You have to optimize what amount should be in the device, stored at the edge or brought back. And in each of those locations, what other data should we Interconnect to? Because, for example, if I'm doing sensors in a car, it's great that the car can analyze that the tire is getting low or its temperature is going way up. But the car alone has no idea if other cars in the same city are experiencing the same things. Or that what this is, is a tornado coming down. That's what I need information from the Metro for and that's what I need Interconnectivity to The Weather Company and other places who can pull this data together, so I can go back to the car owner and say, "We noticed where you are. There's a tornado coming your way. Go left and get out of here."

David: Yeah, I wrote an article for IEEE IoT Journal last year that talked about the tiering of data and how to analyze information. Because we ran into the same thing: People have a tendency to want to drink from the firehose when they don't really need to. It's a matter of understanding what's meaningful in terms of info coming off these sensors. We have to remember that sensor providers don't necessarily understand your application, in terms of how you're going to leverage their information. So, via their APIs, they're going to send you everything you ask for. But they are going to provide you with selective access to certain information, even storing and analyzing some of the information on the device. But when to transmit it back to intermediate databases, cloud-based DBs, etc., how to deal with latency issues and things like that - we're just figuring this out right now. It's funny, we have the tools and how to do this but not necessarily how to tier the data.

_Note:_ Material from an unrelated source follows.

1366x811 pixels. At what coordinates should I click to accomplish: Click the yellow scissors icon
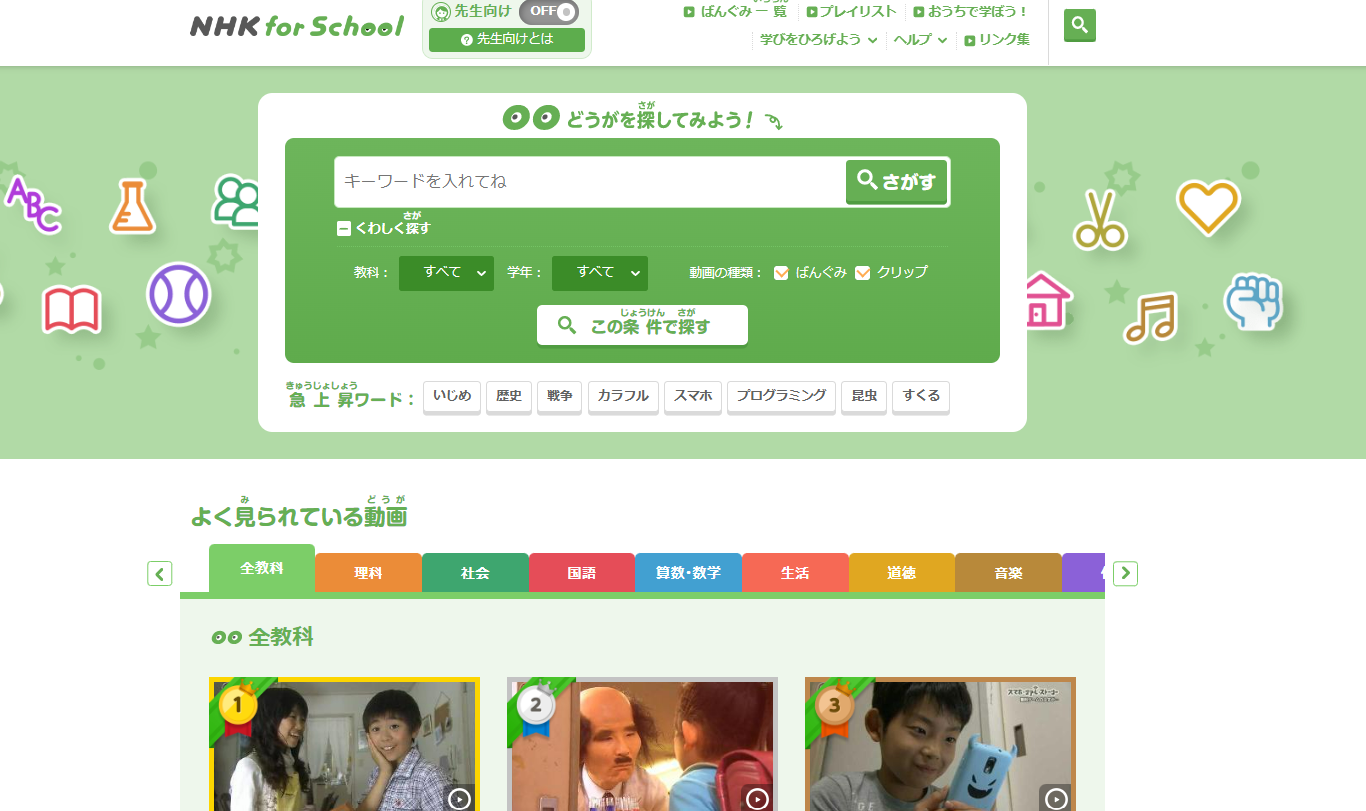click(1100, 220)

One piece of information you brought to my attention - the Global Interconnection Index forecasts that overall bandwidth of private connections at IT exchange points will outgrow the Internet by 2x and Internet bandwidth by 6x. and MPLS WAN connectivity by 10x! I find that surprising. Can you elaborate on that a bit.

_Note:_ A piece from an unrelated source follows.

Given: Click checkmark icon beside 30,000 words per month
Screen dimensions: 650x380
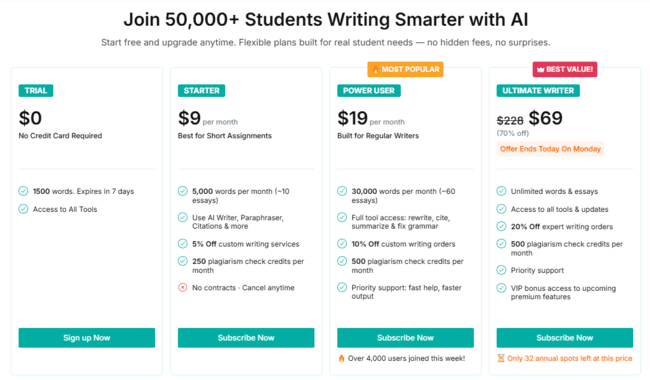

James: Sure. Happy to. Just as we were talking about, if you're thinking about an IoT model and want to move information from here to here, that's important information that you want to be secure. And you really don't want to move it over an Internet link or you may want to move subsets of that info that has personally identifiable records over another way. The best way, and the growth that you are seeing there, are these private connections. And what's increasingly happening is that you can move these private connections from your sensor device into the Amazon IoT Suite and from there want to move it to a repository you keep off of the cloud, for whatever reason that you need to keep it separate from the cloud. If you know that in the metro you are collecting all this data, that Amazon has a location there and you have a cabinet inside an Equinix colo facility, you can actually set up a private LAN-speed connection between Amazon and your cabinet. That allows you to move enormous amounts of data and not be worried about latency, the cost of moving the data, and you certainly have superior security when it is a private 1:1 connection. And as you think about more and more companies moving to a Digital Edge model they're going to be doing a lot more Interconnecting between their cloud, SaaS and other partners in those metros. And if I can do all of that over LAN connections, then I'm not worried about security and the bandwidth. That's what really is the driver.
You're still going to use Internet connections to go to the edge because you aren't going to do a private link to every single customer in that metro. And you're still going to need WAN to go from metro to metro and back to your HQs. But because you can do so much more analysis and Interconnection, right there in each metro you do business in,  that's what causes that traffic shift that is articulated in the forecast.

David: Got it. So how are enterprises getting around this right now? Are they using your platform to do this? Are they failing at it. Are they trying to upgrade their network infrastructure? Trying to become a data center provider. What's working and what's not?

James: So, obviously this is a forecast that isn't Equinix-specific. Everyone in the colo and Interconnection business are able to create these solutions. So what we're finding as enterprises focus more and more on building out there Digital Edge, they don't really want to buy or build out there own data centers. They would rather put it somewhere fast and easy. Same reason they go out and use the cloud. But as we were talking about before, some data you just can't put in the cloud or you don't trust to put it in the cloud because you have partnerships with certain governments, for example.
So you really do need to have a hybrid play as you build out all these metros.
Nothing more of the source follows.